Now imagine a food court instead. There is a pizza counter, a burger counter, a juice bar, and a billing kiosk. Each counter runs independently. If the juice bar breaks down, everyone else keeps serving. That is microservices — many small, independent services that each do one thing well.

Spring Cloud gives Java developers a toolbox to build, connect, and manage these small services. Let us walk through every tool in the box.

Monolith vs. Microservices: A Side-by-Side Look

Aspect	Monolith (Big Restaurant)	Microservices (Food Court)
Deployment	One big JAR — deploy the whole thing	Each service deploys independently
Scaling	Scale everything even if only one part is busy	Scale only the busy counter (service)
Failure	One bug can crash the whole app	One service fails, others keep running
Team ownership	Everyone works in the same codebase	Each team owns its own service
Tech stack	Locked into one language/framework	Each service can use different tech
Complexity	Simple at first, painful when it grows	More moving parts from day one

Rule of thumb: Start with a monolith for a small project. Move to microservices when your team and traffic grow big enough that the monolith becomes a bottleneck.

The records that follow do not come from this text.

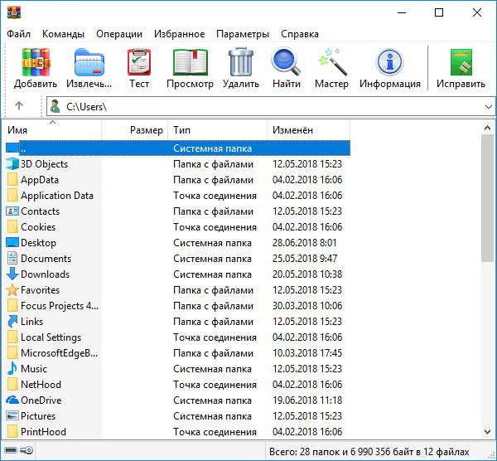
Task: Select the Downloads folder
Action: click(x=45, y=274)
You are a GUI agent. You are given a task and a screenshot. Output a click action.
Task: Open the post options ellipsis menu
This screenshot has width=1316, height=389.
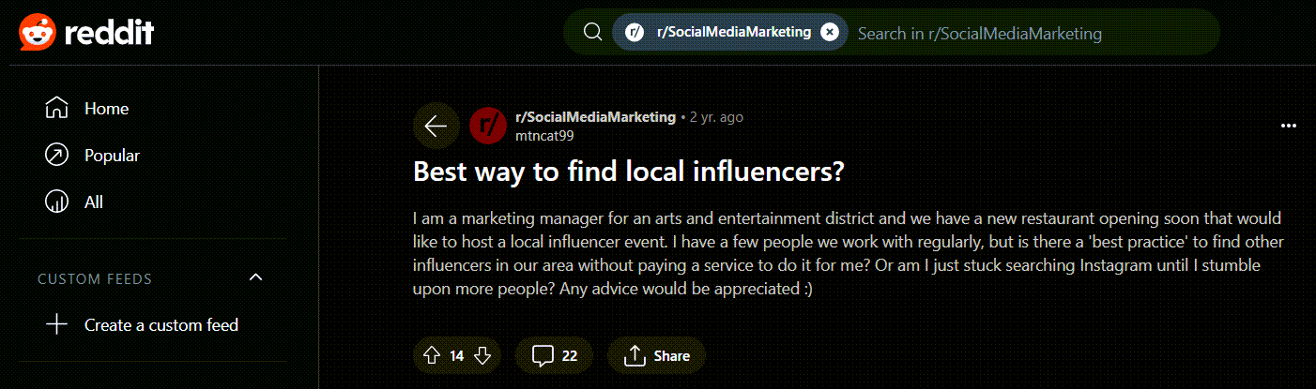pyautogui.click(x=1289, y=126)
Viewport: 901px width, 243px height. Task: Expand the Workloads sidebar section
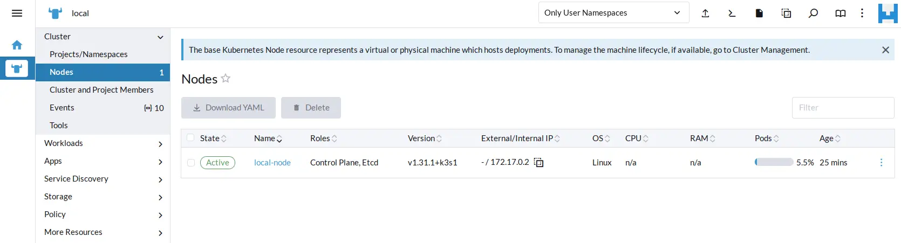click(x=103, y=143)
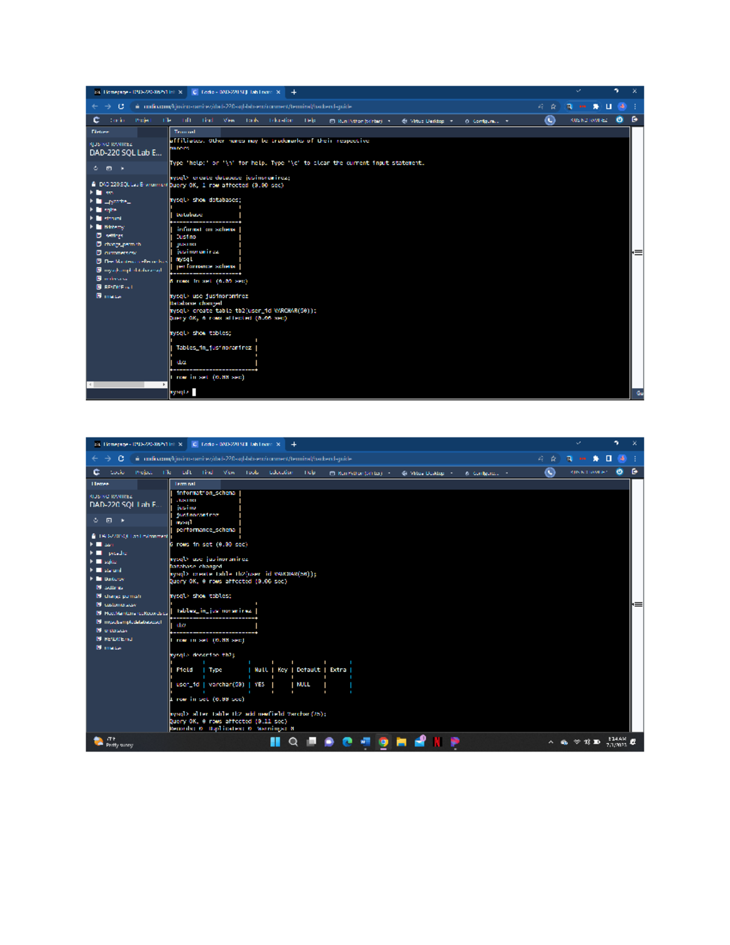Screen dimensions: 730x945
Task: Click the blue power icon in upper Codio toolbar
Action: pyautogui.click(x=619, y=120)
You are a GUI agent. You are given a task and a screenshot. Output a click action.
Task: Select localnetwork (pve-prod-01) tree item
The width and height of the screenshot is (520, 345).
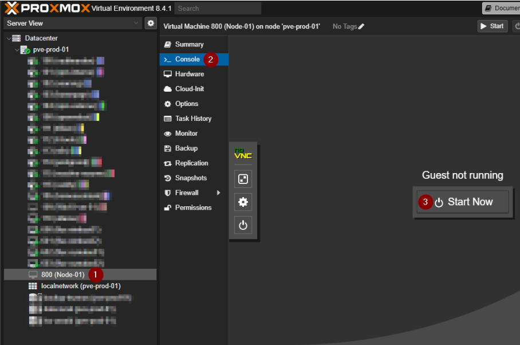[80, 286]
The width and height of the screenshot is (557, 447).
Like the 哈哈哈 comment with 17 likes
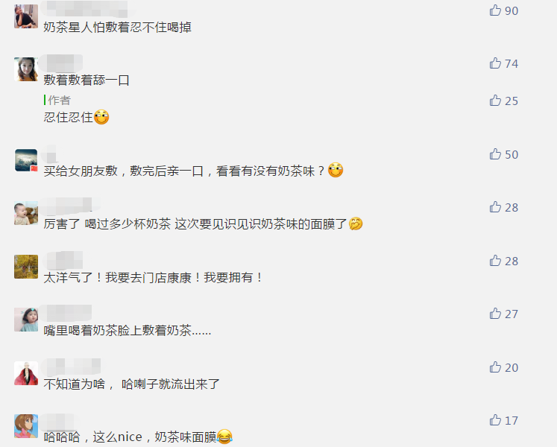(495, 420)
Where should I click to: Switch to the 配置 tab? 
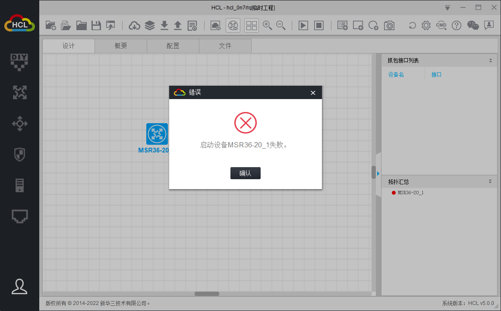pos(173,46)
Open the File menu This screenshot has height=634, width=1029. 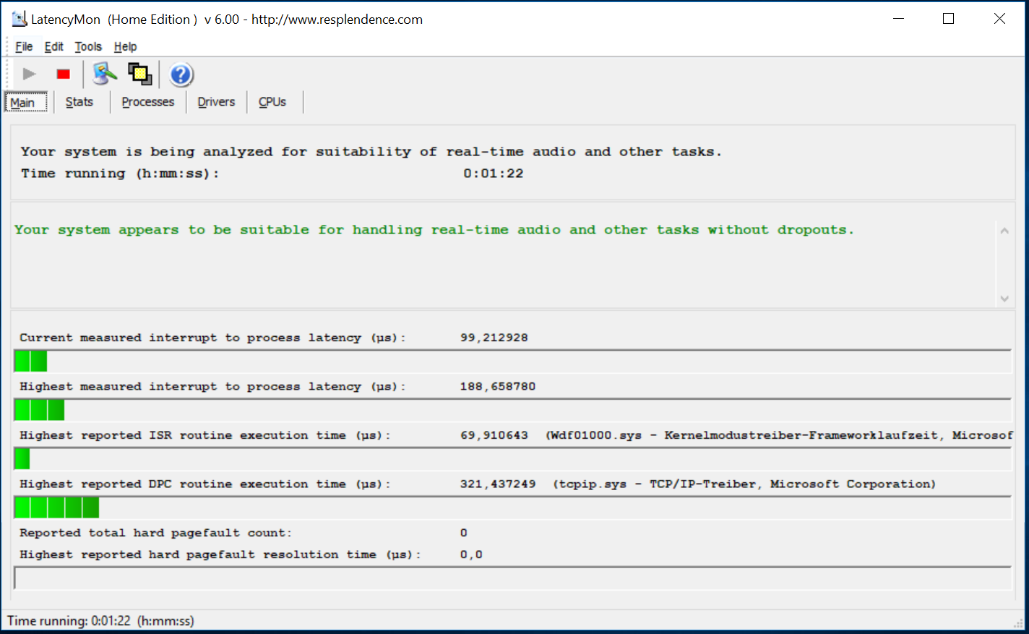[x=24, y=46]
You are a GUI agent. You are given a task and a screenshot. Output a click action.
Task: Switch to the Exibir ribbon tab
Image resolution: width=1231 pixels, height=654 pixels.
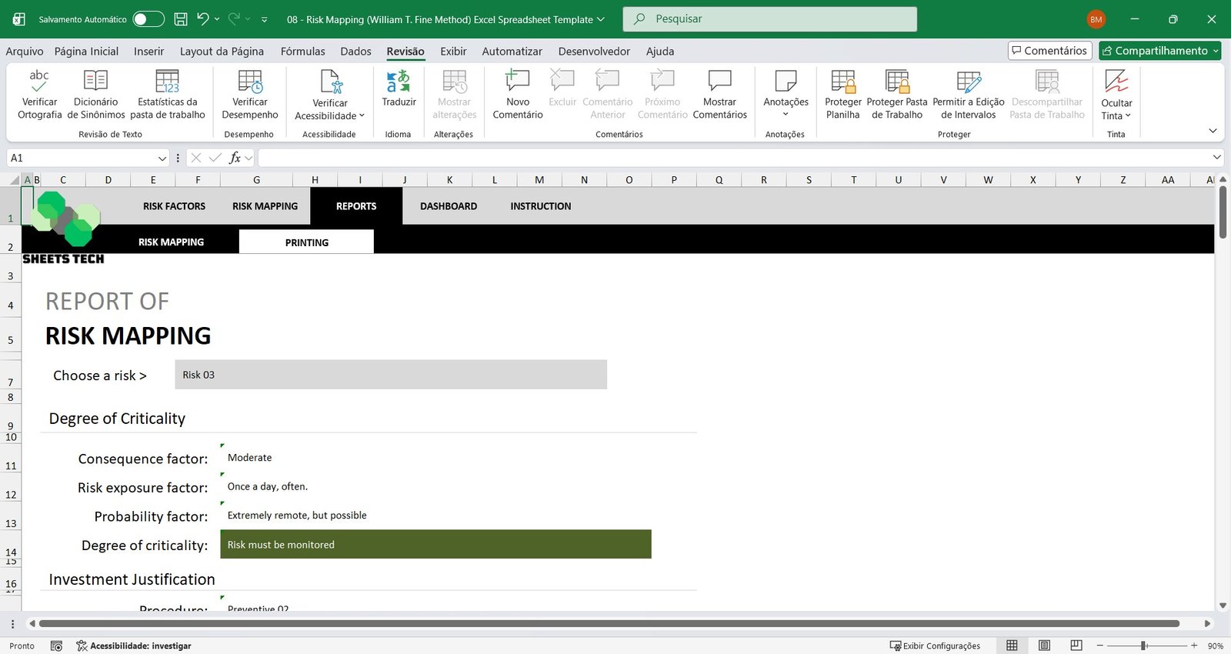(x=453, y=52)
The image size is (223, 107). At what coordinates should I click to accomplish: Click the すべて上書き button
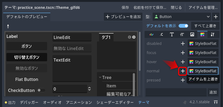pyautogui.click(x=205, y=26)
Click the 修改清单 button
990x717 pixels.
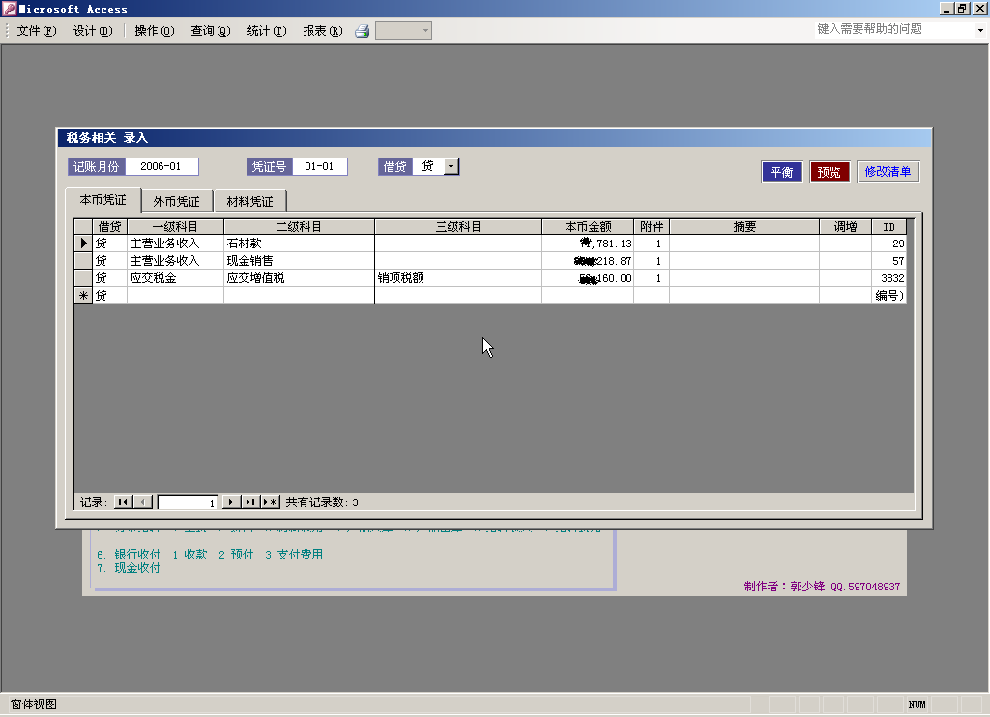[888, 172]
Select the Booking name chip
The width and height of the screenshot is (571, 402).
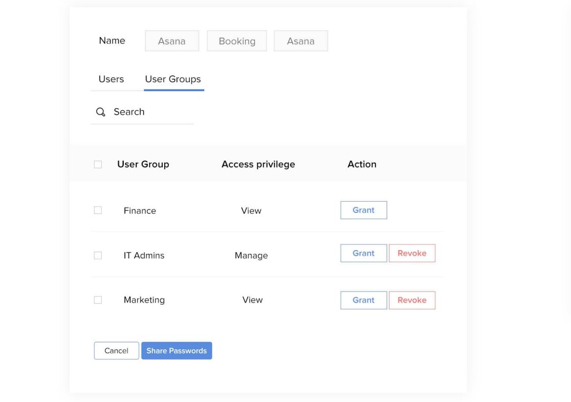(x=237, y=41)
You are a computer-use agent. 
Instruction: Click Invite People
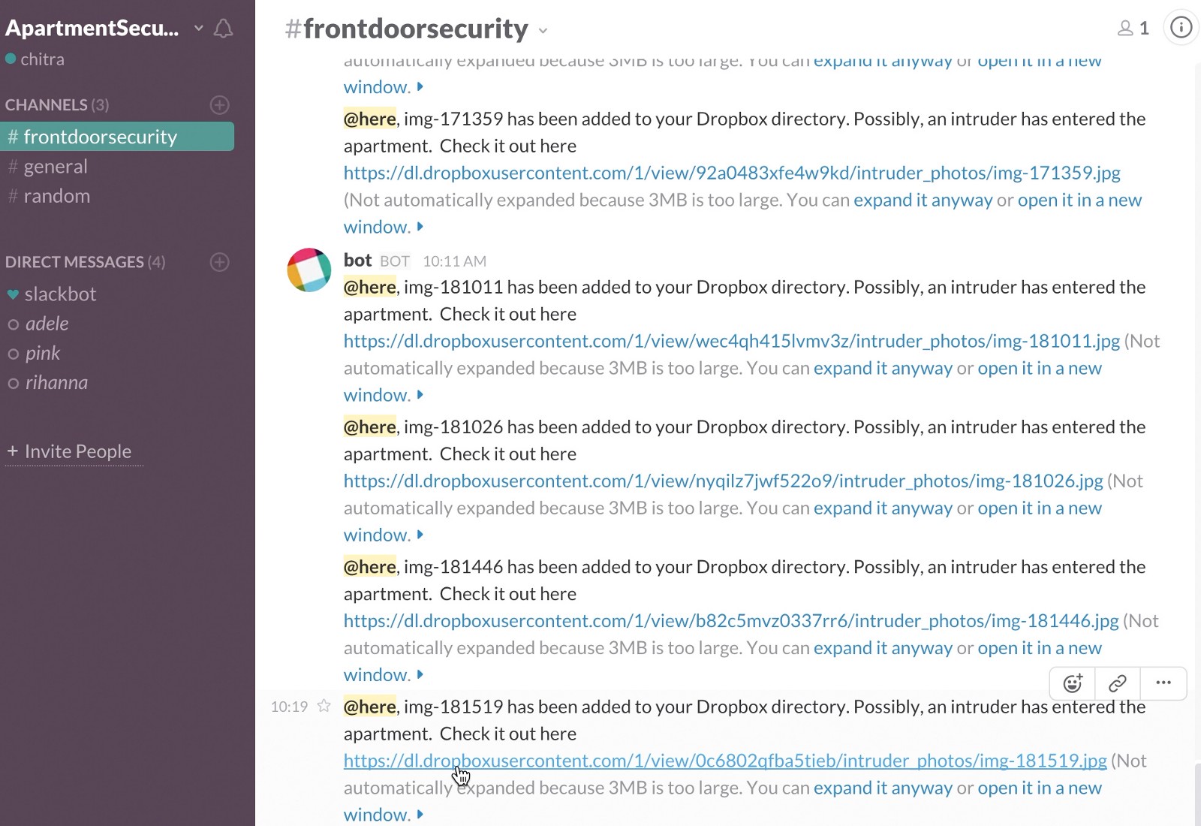77,451
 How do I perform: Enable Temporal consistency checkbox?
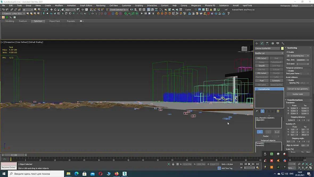287,71
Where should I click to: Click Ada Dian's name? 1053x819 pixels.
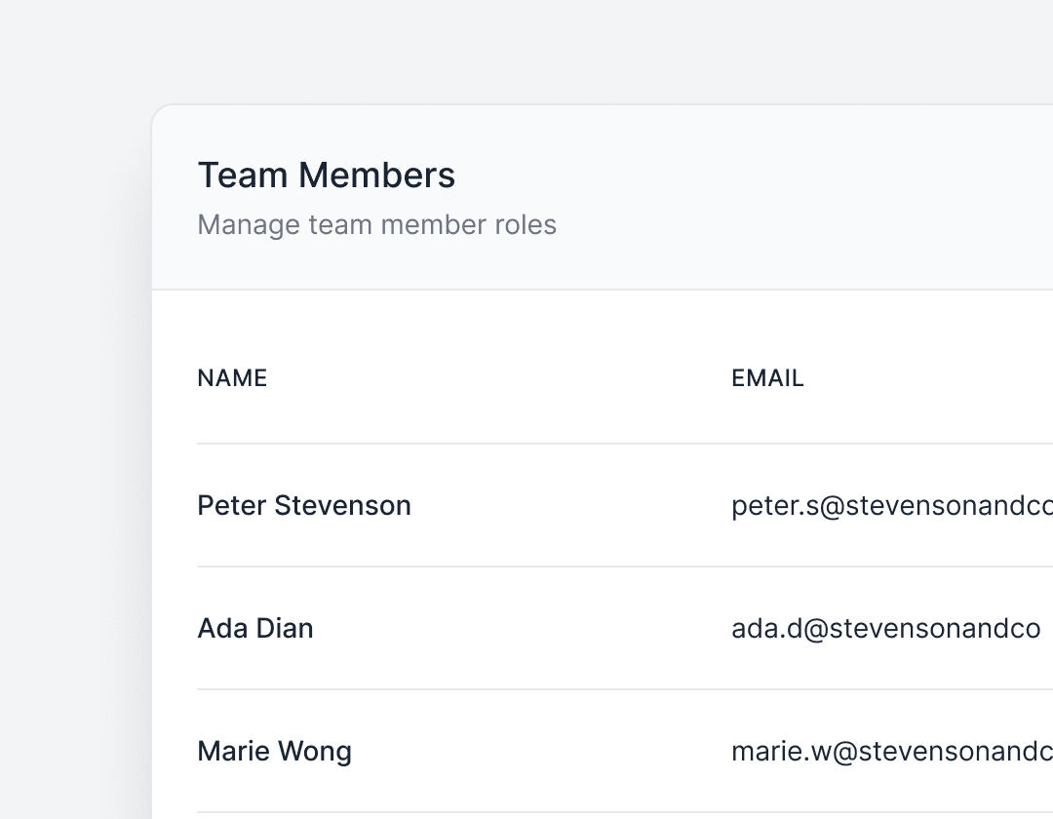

API Gateway (Spring Cloud Gateway)

Think of the API Gateway as the front desk of a hotel. Guests (clients) do not walk directly to the kitchen or housekeeping. They go to the front desk, which routes them to the right department. The gateway does the same thing for HTTP requests.

Spring Cloud Gateway sits in front of all your microservices. It handles:

• Routing — Send /api/orders/** to the order-service, /api/users/** to the user-service
• Load balancing — Spread requests across multiple instances of a service
• Filters — Add headers, rate-limit, log, or authenticate before forwarding
• Single entry point — Clients only need to know one URL

Gateway Configuration (application.yml)

spring:
  cloud:
    gateway:
      routes:
        - id: order-service
          uri: lb://ORDER-SERVICE
          predicates:
            - Path=/api/orders/**
          filters:
            - StripPrefix=1

        - id: inventory-service
          uri: lb://INVENTORY-SERVICE
          predicates:
            - Path=/api/inventory/**
          filters:
            - StripPrefix=1

        - id: user-service
          uri: lb://USER-SERVICE
          predicates:
            - Path=/api/users/**
          filters:
            - StripPrefix=1

        - id: notification-service
          uri: lb://NOTIFICATION-SERVICE
          predicates:
            - Path=/api/notifications/**
          filters:
            - StripPrefix=1

The lb:// prefix tells the gateway to use load balancing and look up the service by name from the service registry (Eureka). StripPrefix=1 removes /api before forwarding, so /api/orders/123 becomes /orders/123 when it reaches the order-service.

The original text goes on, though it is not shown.